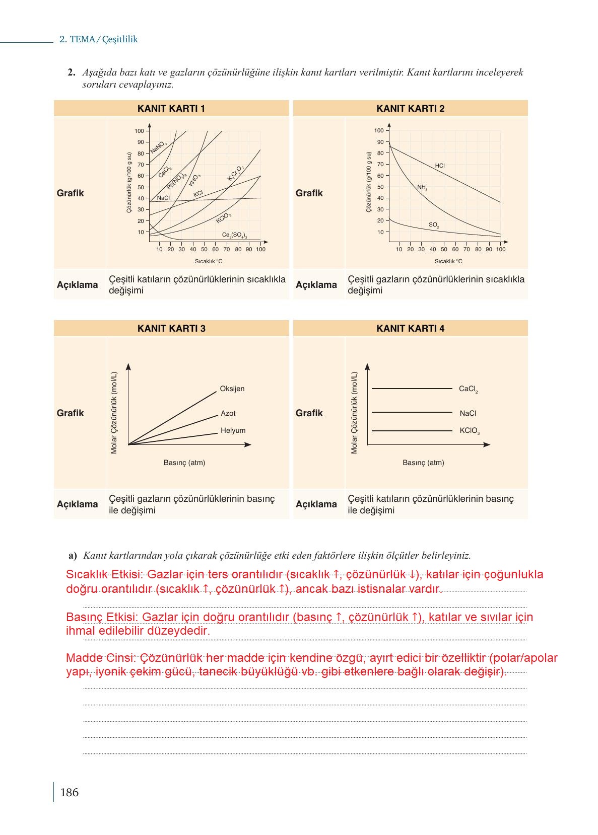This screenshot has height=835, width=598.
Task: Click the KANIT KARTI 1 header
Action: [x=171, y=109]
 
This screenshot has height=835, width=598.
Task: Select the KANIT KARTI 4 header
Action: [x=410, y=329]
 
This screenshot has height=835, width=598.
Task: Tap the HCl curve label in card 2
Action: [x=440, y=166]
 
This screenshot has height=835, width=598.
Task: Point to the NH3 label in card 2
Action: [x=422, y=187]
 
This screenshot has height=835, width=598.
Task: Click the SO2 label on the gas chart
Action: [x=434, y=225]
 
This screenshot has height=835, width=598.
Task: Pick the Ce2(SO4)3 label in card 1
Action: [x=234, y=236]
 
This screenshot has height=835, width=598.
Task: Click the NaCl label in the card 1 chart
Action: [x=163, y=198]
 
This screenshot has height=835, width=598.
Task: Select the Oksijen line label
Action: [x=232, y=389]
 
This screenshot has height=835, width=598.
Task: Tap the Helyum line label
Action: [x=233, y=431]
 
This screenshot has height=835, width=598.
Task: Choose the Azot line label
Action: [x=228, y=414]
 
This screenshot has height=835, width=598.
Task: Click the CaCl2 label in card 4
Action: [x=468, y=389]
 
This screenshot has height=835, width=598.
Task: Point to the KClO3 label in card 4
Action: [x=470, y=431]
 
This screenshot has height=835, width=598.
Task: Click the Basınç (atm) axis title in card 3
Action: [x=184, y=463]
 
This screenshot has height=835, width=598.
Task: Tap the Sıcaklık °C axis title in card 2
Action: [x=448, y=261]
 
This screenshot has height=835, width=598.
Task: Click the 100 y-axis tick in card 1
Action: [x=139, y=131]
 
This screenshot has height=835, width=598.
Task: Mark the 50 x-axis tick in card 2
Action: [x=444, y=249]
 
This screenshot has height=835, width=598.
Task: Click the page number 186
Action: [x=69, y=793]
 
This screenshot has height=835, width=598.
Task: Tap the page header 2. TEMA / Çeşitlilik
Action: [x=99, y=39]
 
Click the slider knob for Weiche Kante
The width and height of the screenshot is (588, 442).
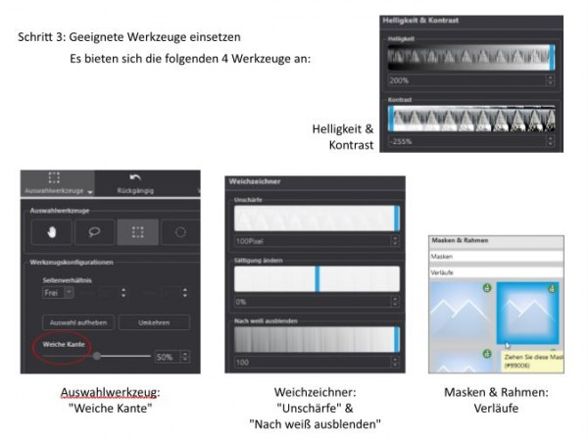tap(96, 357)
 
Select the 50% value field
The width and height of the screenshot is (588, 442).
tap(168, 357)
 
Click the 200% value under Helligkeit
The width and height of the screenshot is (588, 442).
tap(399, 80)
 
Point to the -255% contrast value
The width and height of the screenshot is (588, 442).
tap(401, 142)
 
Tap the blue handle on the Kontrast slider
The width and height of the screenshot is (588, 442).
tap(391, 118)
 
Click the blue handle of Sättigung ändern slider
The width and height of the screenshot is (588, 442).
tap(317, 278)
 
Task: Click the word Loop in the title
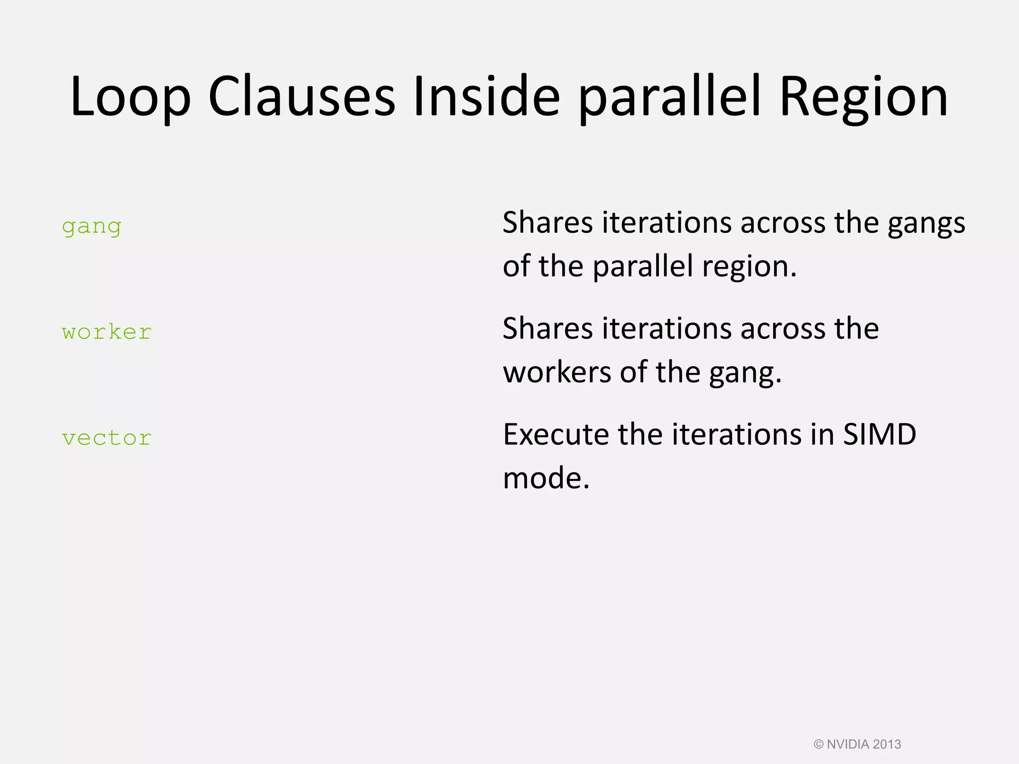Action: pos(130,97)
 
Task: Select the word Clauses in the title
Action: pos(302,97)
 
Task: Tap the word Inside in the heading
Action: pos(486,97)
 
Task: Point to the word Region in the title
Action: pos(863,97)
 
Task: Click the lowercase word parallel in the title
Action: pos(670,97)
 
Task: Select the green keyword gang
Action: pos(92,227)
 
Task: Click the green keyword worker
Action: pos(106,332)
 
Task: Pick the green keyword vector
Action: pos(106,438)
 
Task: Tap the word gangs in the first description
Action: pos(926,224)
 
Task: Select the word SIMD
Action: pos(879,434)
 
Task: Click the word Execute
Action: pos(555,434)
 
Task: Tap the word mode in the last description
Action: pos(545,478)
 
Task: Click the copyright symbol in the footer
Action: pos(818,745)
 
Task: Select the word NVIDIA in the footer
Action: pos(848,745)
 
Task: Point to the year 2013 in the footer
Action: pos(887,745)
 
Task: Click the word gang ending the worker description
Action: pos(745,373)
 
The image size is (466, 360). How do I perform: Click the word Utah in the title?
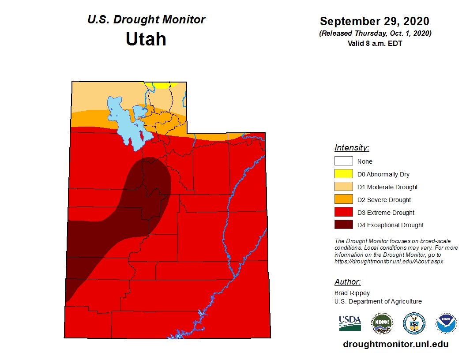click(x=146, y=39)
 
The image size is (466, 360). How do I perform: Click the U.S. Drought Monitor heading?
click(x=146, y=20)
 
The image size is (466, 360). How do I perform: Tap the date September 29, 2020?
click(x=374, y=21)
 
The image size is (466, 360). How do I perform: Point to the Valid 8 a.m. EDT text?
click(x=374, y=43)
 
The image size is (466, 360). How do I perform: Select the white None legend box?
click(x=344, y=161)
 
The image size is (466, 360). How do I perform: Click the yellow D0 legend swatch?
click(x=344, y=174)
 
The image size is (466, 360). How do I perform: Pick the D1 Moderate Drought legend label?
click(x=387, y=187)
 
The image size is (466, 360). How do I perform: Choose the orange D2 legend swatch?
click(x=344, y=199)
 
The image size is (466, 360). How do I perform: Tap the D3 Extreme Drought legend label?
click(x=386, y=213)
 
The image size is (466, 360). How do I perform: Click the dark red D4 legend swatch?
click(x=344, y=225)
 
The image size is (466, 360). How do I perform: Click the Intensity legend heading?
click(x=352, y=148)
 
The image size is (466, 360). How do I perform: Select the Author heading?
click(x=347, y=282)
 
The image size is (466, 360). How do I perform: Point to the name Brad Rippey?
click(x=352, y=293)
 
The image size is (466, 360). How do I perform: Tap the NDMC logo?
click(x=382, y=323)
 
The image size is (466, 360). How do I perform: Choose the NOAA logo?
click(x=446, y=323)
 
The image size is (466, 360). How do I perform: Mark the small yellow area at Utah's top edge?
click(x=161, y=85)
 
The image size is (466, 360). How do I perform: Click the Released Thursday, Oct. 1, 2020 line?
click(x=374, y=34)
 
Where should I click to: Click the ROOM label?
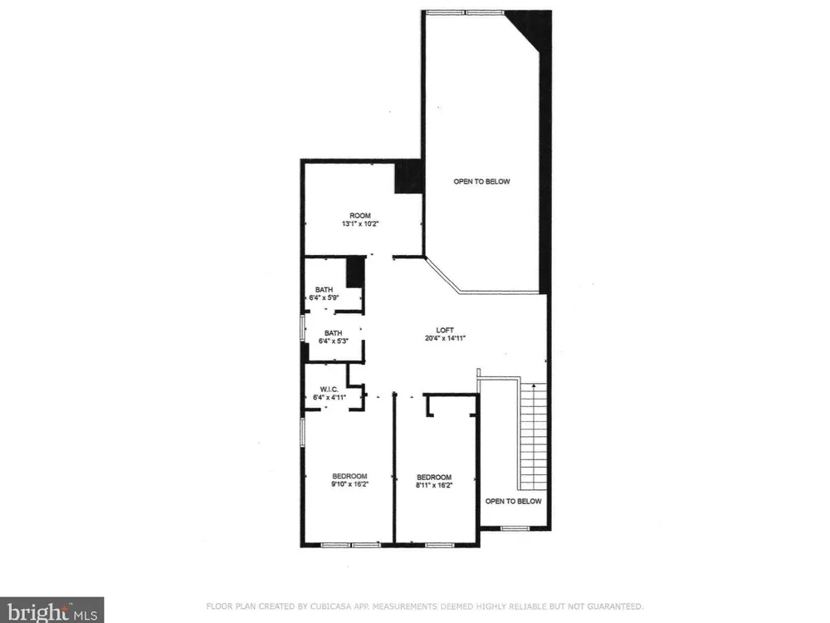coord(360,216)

▶ [Given request]
Rewrite the listing above as a numbered list, one line per item, with blank lines left out. Leave the pictures out.

▶ [Written solution]
1. This screenshot has height=835, width=598.
2. Task: Click the KANIT KARTI 1 header
3. Action: [x=171, y=109]
4. This screenshot has height=835, width=598.
5. Task: Select the KANIT KARTI 4 header
6. Action: [x=410, y=329]
7. This screenshot has height=835, width=598.
8. Task: Tap the HCl curve label in card 2
9. Action: [x=440, y=166]
10. This screenshot has height=835, width=598.
11. Task: Point to the NH3 label in card 2
12. Action: [x=422, y=187]
13. This screenshot has height=835, width=598.
14. Task: Click the SO2 label on the gas chart
15. Action: [x=434, y=225]
16. This screenshot has height=835, width=598.
17. Task: Pick the Ce2(SO4)3 label in card 1
18. Action: [x=234, y=236]
19. This screenshot has height=835, width=598.
20. Task: Click the NaCl label in the card 1 chart
21. Action: [x=163, y=198]
22. This screenshot has height=835, width=598.
23. Task: Select the Oksijen line label
24. Action: [x=232, y=389]
25. This screenshot has height=835, width=598.
26. Task: Tap the Helyum line label
27. Action: [x=233, y=431]
28. This screenshot has height=835, width=598.
29. Task: Choose the Azot line label
30. Action: [x=228, y=414]
31. This screenshot has height=835, width=598.
32. Task: Click the CaCl2 label in card 4
33. Action: [x=468, y=389]
34. This screenshot has height=835, width=598.
35. Task: Point to the KClO3 label in card 4
36. Action: [x=470, y=431]
37. This screenshot has height=835, width=598.
38. Task: Click the Basınç (atm) axis title in card 3
39. Action: [x=184, y=463]
40. This screenshot has height=835, width=598.
41. Task: Tap the Sıcaklık °C axis title in card 2
42. Action: [x=448, y=261]
43. This screenshot has height=835, width=598.
44. Task: Click the 100 y-axis tick in card 1
45. Action: [x=139, y=131]
46. This screenshot has height=835, width=598.
47. Task: Mark the 50 x-axis tick in card 2
48. Action: [x=444, y=249]
49. This screenshot has height=835, width=598.
50. Task: Click the page number 186
51. Action: [x=69, y=793]
52. This screenshot has height=835, width=598.
53. Task: Tap the page header 2. TEMA / Çeşitlilik
54. Action: [x=99, y=39]
55. Click the slider knob for Weiche Kante
56. The width and height of the screenshot is (588, 442).
57. tap(96, 357)
58. Select the 50% value field
59. The width and height of the screenshot is (588, 442).
60. tap(168, 357)
61. Click the 200% value under Helligkeit
62. The width and height of the screenshot is (588, 442).
63. tap(399, 80)
64. Point to the -255% contrast value
65. The width and height of the screenshot is (588, 442).
66. tap(401, 142)
67. Tap the blue handle on the Kontrast slider
68. The width and height of the screenshot is (588, 442).
69. tap(391, 118)
70. Click the blue handle of Sättigung ändern slider
71. The width and height of the screenshot is (588, 442).
72. tap(317, 278)
73. Task: Click the word Loop in the title
74. Action: pos(130,97)
75. Task: Select the word Clauses in the title
76. Action: pos(302,97)
77. Task: Tap the word Inside in the heading
78. Action: pos(486,97)
79. Task: Point to the word Region in the title
80. Action: pos(863,97)
81. Task: Click the lowercase word parallel in the title
82. Action: pos(670,97)
83. Task: Select the green keyword gang
84. Action: pos(92,227)
85. Task: Click the green keyword worker
86. Action: pos(106,332)
87. Task: Pick the green keyword vector
88. Action: pos(106,438)
89. Task: Tap the word gangs in the first description
90. Action: pos(926,224)
91. Task: Select the word SIMD
92. Action: pos(879,434)
93. Task: Click the word Execute
94. Action: pos(555,434)
95. Task: Tap the word mode in the last description
96. Action: pos(545,478)
97. Task: Click the copyright symbol in the footer
98. Action: pos(818,745)
99. Task: Select the word NVIDIA in the footer
100. Action: pos(848,745)
101. Task: Point to the year 2013 in the footer
102. Action: pos(887,745)
103. Task: Click the word gang ending the worker description
104. Action: pos(745,373)
105. The image size is (466, 360). How do I perform: Click the word Utah in the title?
106. click(x=146, y=39)
107. The image size is (466, 360). How do I perform: Click the U.S. Drought Monitor heading?
108. click(x=146, y=20)
109. The image size is (466, 360). How do I perform: Tap the date September 29, 2020?
110. click(x=374, y=21)
111. The image size is (466, 360). How do I perform: Point to the Valid 8 a.m. EDT text?
112. click(x=374, y=43)
113. The image size is (466, 360). How do I perform: Select the white None legend box?
114. click(x=344, y=161)
115. The image size is (466, 360). How do I perform: Click the yellow D0 legend swatch?
116. click(x=344, y=174)
117. The image size is (466, 360). How do I perform: Pick the D1 Moderate Drought legend label?
118. click(x=387, y=187)
119. The image size is (466, 360). How do I perform: Choose the orange D2 legend swatch?
120. click(x=344, y=199)
121. The image size is (466, 360). How do I perform: Tap the D3 Extreme Drought legend label?
122. click(x=386, y=213)
123. The image size is (466, 360). How do I perform: Click the dark red D4 legend swatch?
124. click(x=344, y=225)
125. The image size is (466, 360). How do I perform: Click the Intensity legend heading?
126. click(x=352, y=148)
127. The image size is (466, 360). How do I perform: Select the Author heading?
128. click(x=347, y=282)
129. The image size is (466, 360). How do I perform: Point to the name Brad Rippey?
130. click(x=352, y=293)
131. The image size is (466, 360). How do I perform: Tap the NDMC logo?
132. click(x=382, y=323)
133. The image size is (466, 360). How do I perform: Choose the NOAA logo?
134. click(x=446, y=323)
135. The image size is (466, 360). How do I perform: Mark the small yellow area at Utah's top edge?
136. click(x=161, y=85)
137. The image size is (466, 360). How do I perform: Click the Released Thursday, Oct. 1, 2020 line?
138. click(x=374, y=34)
139. Where should I click to: Click the ROOM label?
140. coord(360,216)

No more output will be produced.